• WHAT YOU WILL DO
For the material below, the expected output is exactly the lines between the line holding "Select 'Ich selbst (Schüler:in)' as learner" and the line holding "Task: Select 教職員募集情報 in the sidebar", inclusive, with pictures left out.

• AVAILABLE DATA

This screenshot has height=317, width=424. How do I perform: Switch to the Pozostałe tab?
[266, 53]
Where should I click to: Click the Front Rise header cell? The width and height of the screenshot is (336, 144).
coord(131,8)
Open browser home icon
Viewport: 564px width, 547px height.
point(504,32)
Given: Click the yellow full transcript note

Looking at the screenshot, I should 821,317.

* * *

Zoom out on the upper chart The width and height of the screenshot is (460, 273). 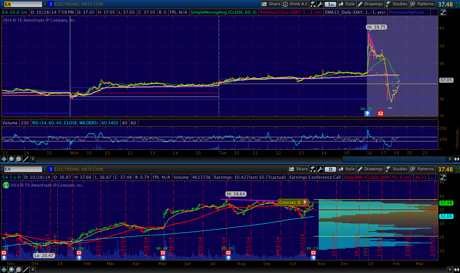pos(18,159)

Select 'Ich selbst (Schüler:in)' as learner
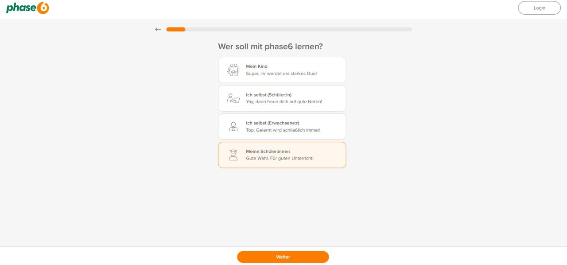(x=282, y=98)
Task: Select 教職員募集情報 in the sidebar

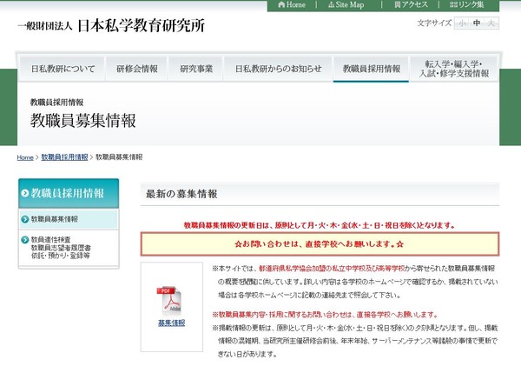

• ANSWER BOX
Select 'Ich selbst (Schüler:in)' as learner
(x=282, y=98)
Task: Select 教職員募集情報 in the sidebar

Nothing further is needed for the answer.